(A few records)
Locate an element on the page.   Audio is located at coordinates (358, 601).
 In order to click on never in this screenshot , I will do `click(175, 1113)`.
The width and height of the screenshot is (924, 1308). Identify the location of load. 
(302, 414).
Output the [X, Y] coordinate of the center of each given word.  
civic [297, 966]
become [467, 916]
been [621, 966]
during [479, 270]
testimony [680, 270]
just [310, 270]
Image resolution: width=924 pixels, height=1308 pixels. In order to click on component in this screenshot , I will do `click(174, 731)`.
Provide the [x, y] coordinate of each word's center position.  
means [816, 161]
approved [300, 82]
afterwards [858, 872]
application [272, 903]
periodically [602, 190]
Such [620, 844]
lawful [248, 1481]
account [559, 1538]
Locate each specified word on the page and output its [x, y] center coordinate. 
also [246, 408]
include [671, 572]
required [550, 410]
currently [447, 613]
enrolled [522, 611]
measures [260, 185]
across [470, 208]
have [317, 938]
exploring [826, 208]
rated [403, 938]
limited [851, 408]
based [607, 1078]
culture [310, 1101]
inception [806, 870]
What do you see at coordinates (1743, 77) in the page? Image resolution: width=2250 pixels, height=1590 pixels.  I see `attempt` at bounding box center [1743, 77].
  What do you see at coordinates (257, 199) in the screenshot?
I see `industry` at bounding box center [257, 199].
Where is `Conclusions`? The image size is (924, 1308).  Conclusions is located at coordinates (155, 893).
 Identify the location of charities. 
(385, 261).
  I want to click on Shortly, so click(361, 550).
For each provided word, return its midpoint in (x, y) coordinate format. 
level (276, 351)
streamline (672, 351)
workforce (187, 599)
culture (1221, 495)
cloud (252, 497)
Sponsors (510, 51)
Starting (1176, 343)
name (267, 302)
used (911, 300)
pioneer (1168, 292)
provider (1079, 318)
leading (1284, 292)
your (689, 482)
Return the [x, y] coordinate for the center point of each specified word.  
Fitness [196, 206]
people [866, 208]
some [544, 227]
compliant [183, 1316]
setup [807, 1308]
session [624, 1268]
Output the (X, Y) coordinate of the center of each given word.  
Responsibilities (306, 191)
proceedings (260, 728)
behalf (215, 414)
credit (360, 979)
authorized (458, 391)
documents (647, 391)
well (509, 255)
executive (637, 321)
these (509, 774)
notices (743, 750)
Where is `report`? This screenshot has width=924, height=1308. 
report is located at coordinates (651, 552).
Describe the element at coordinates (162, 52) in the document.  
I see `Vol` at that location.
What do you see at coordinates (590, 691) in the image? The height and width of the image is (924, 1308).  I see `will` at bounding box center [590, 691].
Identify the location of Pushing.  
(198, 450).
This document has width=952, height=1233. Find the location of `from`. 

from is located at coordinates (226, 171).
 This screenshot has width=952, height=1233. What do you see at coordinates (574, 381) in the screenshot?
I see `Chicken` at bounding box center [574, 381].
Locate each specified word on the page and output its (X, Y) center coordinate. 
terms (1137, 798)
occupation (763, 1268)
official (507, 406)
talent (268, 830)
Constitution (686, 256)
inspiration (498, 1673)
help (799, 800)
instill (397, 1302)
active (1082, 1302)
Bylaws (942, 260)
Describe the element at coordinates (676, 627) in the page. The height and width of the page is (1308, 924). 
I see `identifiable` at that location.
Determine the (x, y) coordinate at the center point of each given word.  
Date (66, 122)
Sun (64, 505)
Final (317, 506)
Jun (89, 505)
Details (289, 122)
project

**TASK:**
Please render every line of the records above as a JSON list of strings, one string per line, leaving out any blank lines.

**RESPONSE:**
[
  "Locate an element on the page.   Audio is located at coordinates (358, 601).",
  " In order to click on never in this screenshot , I will do `click(175, 1113)`.",
  "The width and height of the screenshot is (924, 1308). Identify the location of load. ",
  "(302, 414).",
  "Output the [X, Y] coordinate of the center of each given word.  ",
  "civic [297, 966]",
  "become [467, 916]",
  "been [621, 966]",
  "during [479, 270]",
  "testimony [680, 270]",
  "just [310, 270]",
  "Image resolution: width=924 pixels, height=1308 pixels. In order to click on component in this screenshot , I will do `click(174, 731)`.",
  "Provide the [x, y] coordinate of each word's center position.  ",
  "means [816, 161]",
  "approved [300, 82]",
  "afterwards [858, 872]",
  "application [272, 903]",
  "periodically [602, 190]",
  "Such [620, 844]",
  "lawful [248, 1481]",
  "account [559, 1538]",
  "Locate each specified word on the page and output its [x, y] center coordinate. ",
  "also [246, 408]",
  "include [671, 572]",
  "required [550, 410]",
  "currently [447, 613]",
  "enrolled [522, 611]",
  "measures [260, 185]",
  "across [470, 208]",
  "have [317, 938]",
  "exploring [826, 208]",
  "rated [403, 938]",
  "limited [851, 408]",
  "based [607, 1078]",
  "culture [310, 1101]",
  "inception [806, 870]",
  "What do you see at coordinates (1743, 77) in the page? Image resolution: width=2250 pixels, height=1590 pixels.  I see `attempt` at bounding box center [1743, 77].",
  "  What do you see at coordinates (257, 199) in the screenshot?",
  "I see `industry` at bounding box center [257, 199].",
  "Where is `Conclusions`? The image size is (924, 1308).  Conclusions is located at coordinates (155, 893).",
  " Identify the location of charities. ",
  "(385, 261).",
  "  I want to click on Shortly, so click(361, 550).",
  "For each provided word, return its midpoint in (x, y) coordinate format. ",
  "level (276, 351)",
  "streamline (672, 351)",
  "workforce (187, 599)",
  "culture (1221, 495)",
  "cloud (252, 497)",
  "Sponsors (510, 51)",
  "Starting (1176, 343)",
  "name (267, 302)",
  "used (911, 300)",
  "pioneer (1168, 292)",
  "provider (1079, 318)",
  "leading (1284, 292)",
  "your (689, 482)",
  "Return the [x, y] coordinate for the center point of each specified word.  ",
  "Fitness [196, 206]",
  "people [866, 208]",
  "some [544, 227]",
  "compliant [183, 1316]",
  "setup [807, 1308]",
  "session [624, 1268]",
  "Output the (X, Y) coordinate of the center of each given word.  ",
  "Responsibilities (306, 191)",
  "proceedings (260, 728)",
  "behalf (215, 414)",
  "credit (360, 979)",
  "authorized (458, 391)",
  "documents (647, 391)",
  "well (509, 255)",
  "executive (637, 321)",
  "these (509, 774)",
  "notices (743, 750)",
  "Where is `report`? This screenshot has width=924, height=1308. ",
  "report is located at coordinates (651, 552).",
  "Describe the element at coordinates (162, 52) in the document.  ",
  "I see `Vol` at that location.",
  "What do you see at coordinates (590, 691) in the image? The height and width of the image is (924, 1308).  I see `will` at bounding box center [590, 691].",
  "Identify the location of Pushing.  ",
  "(198, 450).",
  "This document has width=952, height=1233. Find the location of `from`. ",
  "from is located at coordinates (226, 171).",
  " This screenshot has width=952, height=1233. What do you see at coordinates (574, 381) in the screenshot?",
  "I see `Chicken` at bounding box center [574, 381].",
  "Locate each specified word on the page and output its (X, Y) center coordinate. ",
  "terms (1137, 798)",
  "occupation (763, 1268)",
  "official (507, 406)",
  "talent (268, 830)",
  "Constitution (686, 256)",
  "inspiration (498, 1673)",
  "help (799, 800)",
  "instill (397, 1302)",
  "active (1082, 1302)",
  "Bylaws (942, 260)",
  "Describe the element at coordinates (676, 627) in the page. The height and width of the page is (1308, 924). ",
  "I see `identifiable` at that location.",
  "Determine the (x, y) coordinate at the center point of each given word.  ",
  "Date (66, 122)",
  "Sun (64, 505)",
  "Final (317, 506)",
  "Jun (89, 505)",
  "Details (289, 122)",
  "project"
]